Mark Smulders, FAO Representative Indonesia mengamini dan mengapresiasi langkah-langkah KKP dalam mewujudkan pengelolaan sumberdaya yang berkelanjutan dan ramah lingkungan. Ia juga menyampaikan bahwa kajian pengembangan kegiatan budidaya rumput laut berbasis blue economy di Lombok mulai dari kajian zonasi hingga bisnis plan sangat penting sebagai implementasi pengelolaan sumberdaya yang berkelanjutan terlebih Indonesia merupakan produsen rumput laut terbesar kedua setelah China
Rumput Laut komoditas Unggulan Perikanan Budidaya
Di Indonesia, rumput laut merupakan salah satu komoditas utama perikanan budidaya. Produksi rumput laut Indonesia terus meningkat setiap tahunnya dengan kenaikan rata – rata sebesar 22,25% per tahun sedangkan nilai produksi rata-rata naik 11,80% per tahun. Tahun 2013 produksi rumput laut sebanyak 9,31 juta ton senilai Rp. 11,59 trilyun, tahun 2014 naik menjadi 10,07 juta ton senilai Rp. 21,71 trilyun dan pada tahun 2015 mencapai 11,27 juta ton dengan nilai Rp. 13,20 trilyun. Sedangkan pada tahun 2016, produksi naik menjadi 11,69 juta ton (angka sementara.
Ekspor rumput laut Indonesia pun sudah berhasil menyasar berbagai negara.

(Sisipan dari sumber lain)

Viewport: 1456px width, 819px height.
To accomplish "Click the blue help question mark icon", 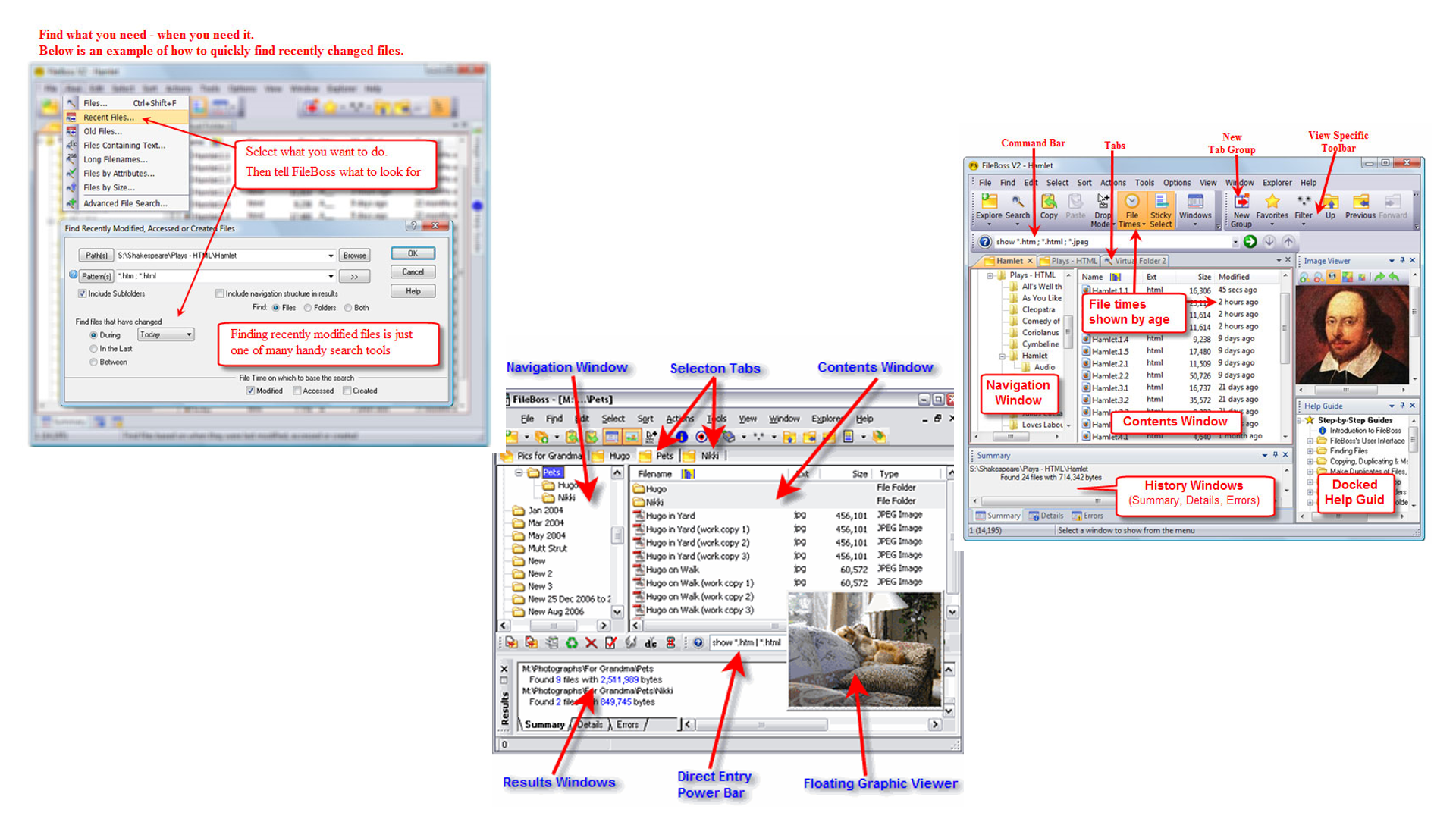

Negara – negara utama pengimpor rumput laut asal Indonesia di antaranya China, Jepang, Amerika Serikat, Denmark, Jerman, Filipina dan Vietnam. Volume ekspor rumput laut tahun 2015 mencapai 211,871 ribu ton senilai US$ 205,32 juta dan pada tahun 2016 sebesar 188,298 ribu ton senilai US$ 161,801 juta (BPS, diolah Ditjen PDS). Meskipun turun, namun volume dan nilai ekspor rumput laut masih menduduki urutan kedua komoditas hasil perikanan budidaya setelah udang.

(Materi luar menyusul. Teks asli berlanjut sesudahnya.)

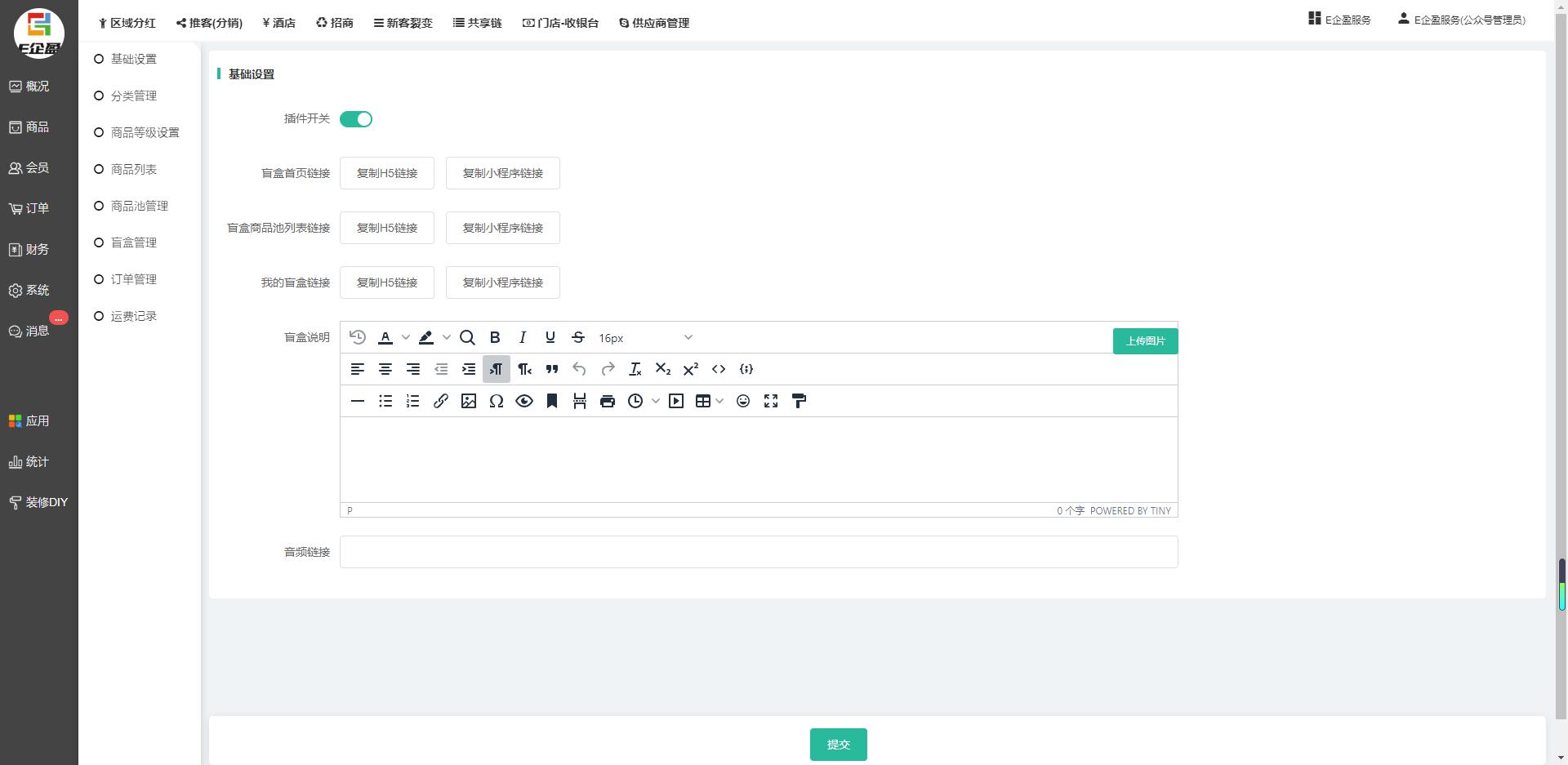Open the 供应商管理 top menu item
The image size is (1568, 765).
click(x=654, y=23)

Slamet menjelaskan bahwa KKP terus mendorong pembudidaya menggunakan bibit rumput laut yang berkualitas seperti hasil kultur jaringan sehingga kegiatan usaha budidaya rumput laut di berbagai daerah semakin baik dengan begitu target 13,39 juta ton tahun 2017 ini dapat terwujud.
Menanggapi target produksi rumput laut KKP tersebut, Sunardi Harjo, Koordinator Asosiasi Pembudidaya Rumput Laut Indonesia (ARLI) untuk provinsi Bali, NTB, dan NTT optimis dapat terwujud. Oleh karena itu penting dilakukan zonasi, misalnya kawasan yang cocok untuk budidaya rumput harus benar – benar diperuntukkan untuk budidaya. Selain itu, untuk mendorong meningkatnya produksi harus diperbaiki juga pengolahan dan tata niaganya.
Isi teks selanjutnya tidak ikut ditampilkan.